EXTRACT:
## begin

By proper design of plating racks and anode placement in the plating tank, selected part surfaces can be chromium plated without masking the remaining surfaces. The application of chromium is the first step in this process.
The preferred chromium plating is a hard chromium, also known as thin dense chromium, rather than a bright decorative chromium. Typically, the thin dense chromium has a thickness of 50 to 80 millionths of an inch and has a hard, crack free surface.
The bearing components are then cleaned using a neutral solvent degreaser. The cleaning solution must be compatible with chromium to prevent any degradation or damage of the chromium plating. The cleaning assures that the masking agent will stick to all surfaces.
The bearing races are then batch dipped in an appropriate masking agent or stop off lacquer such as Microstop lacquer (Microstop is a trade name of the Tobler Division of the Pyramid Plastics Company). The parts are air dried. Next, the lacquered parts are tumbled in a rubber barrel in a solution of water and detergent. The mechanical action of
the parts rubbing against each other removes the lacquer from only the external surfaces of the outer race. Because the races are the same size and shape, the tumbling races cannot abrade the inner surfaces (which are plated with chromium). A rubber lined barrel is used to minimize any effect of the barrel on the parts. It is important that all the parts in the barrel be of like size and shape. After tumbling, the masking agent remains only on the internal chromium plated surface.
After the masking agent is removed from the external surfaces of the bearing outer race, the races are barrel plated with cadmium. Because the masking agent has not been removed from the bearing raceway, the cadmium will not plate onto the raceway.
The final step of this process is barrel tumbling the bearing races in a lacquer solvent. The solvent dissolves the masking agent remaining on the raceway and cleans and degreases the surfaces of the bearing race.
Claims
1. A process for selectively plating separate surfaces of a component, the process comprising the steps of: electroplating a first material onto a first surface; applying a masking means to the component; tumbling a plurality of components thereby removing the masking means from a second surface and leaving the masking means on the first surface; electroplating a second material onto the second surface, the masking means preventing electroplating on the first surface; and removing the masking means from the first surface.
2. A process according to claim 1, further comprising: an initial step of selecting the components to be plated, the components being of similar size and shape.
3. A process according to claim 1, further comprising: an initial step of selecting the components to be plated, the components having a shape with an internal surface, the internal surface being said first surface and the shape being selected such that the internal surface is not affected by the mechanical interactions of the components during the tumbling step thereby removing the masking means from only an external unplated surface, the external surface being said second surface.

## end

RAW DATA:
## begin

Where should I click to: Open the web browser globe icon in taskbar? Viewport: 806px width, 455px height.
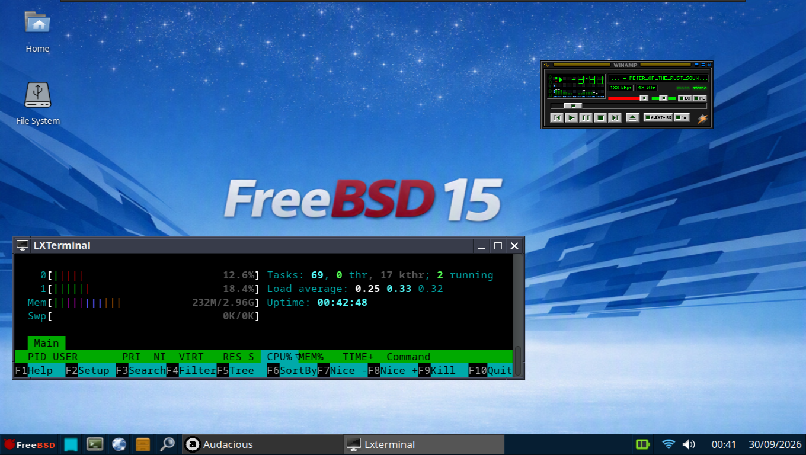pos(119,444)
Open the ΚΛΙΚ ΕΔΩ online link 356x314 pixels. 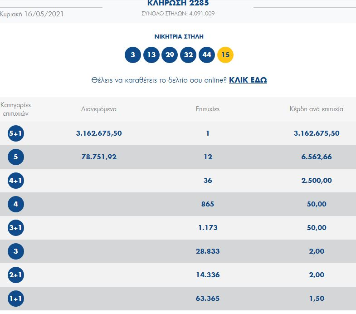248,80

## end
## begin

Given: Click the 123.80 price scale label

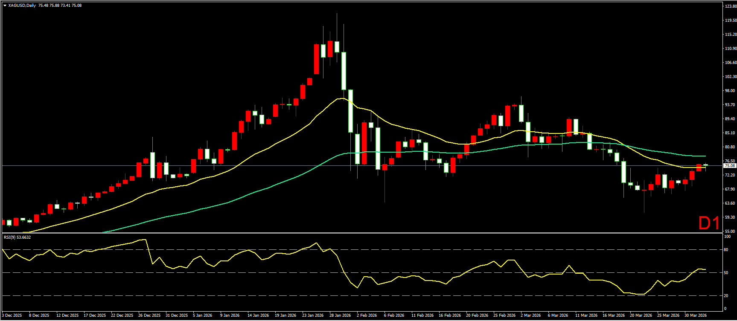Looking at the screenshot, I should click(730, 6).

## end

EXERCISE REQUIREMENTS:
a. Decide whether each statement agrees with the selective plating passage. Answer yes or no and quote the words that settle it: (i) The thin dense chromium is typically 50 to 80 millionths of an inch thick. (ii) The lacquered parts are tumbled in a steel barrel. (iii) Cadmium plates onto the raceway during barrel plating.
b. Duplicate everything in the selective plating passage from "By proper design" down to "in this process.".
The records have no connection to the selective plating passage.

OUTPUTS FOR THE TASKS:
a.
(i) Yes: "Typically, the thin dense chromium has a thickness of 50 to 80 millionths of an inch"
(ii) No: "the lacquered parts are tumbled in a rubber barrel in a solution of water and detergent"
(iii) No: "the cadmium will not plate onto the raceway"

b.
By proper design of plating racks and anode placement in the plating tank, selected part surfaces can be chromium plated without masking the remaining surfaces. The application of chromium is the first step in this process.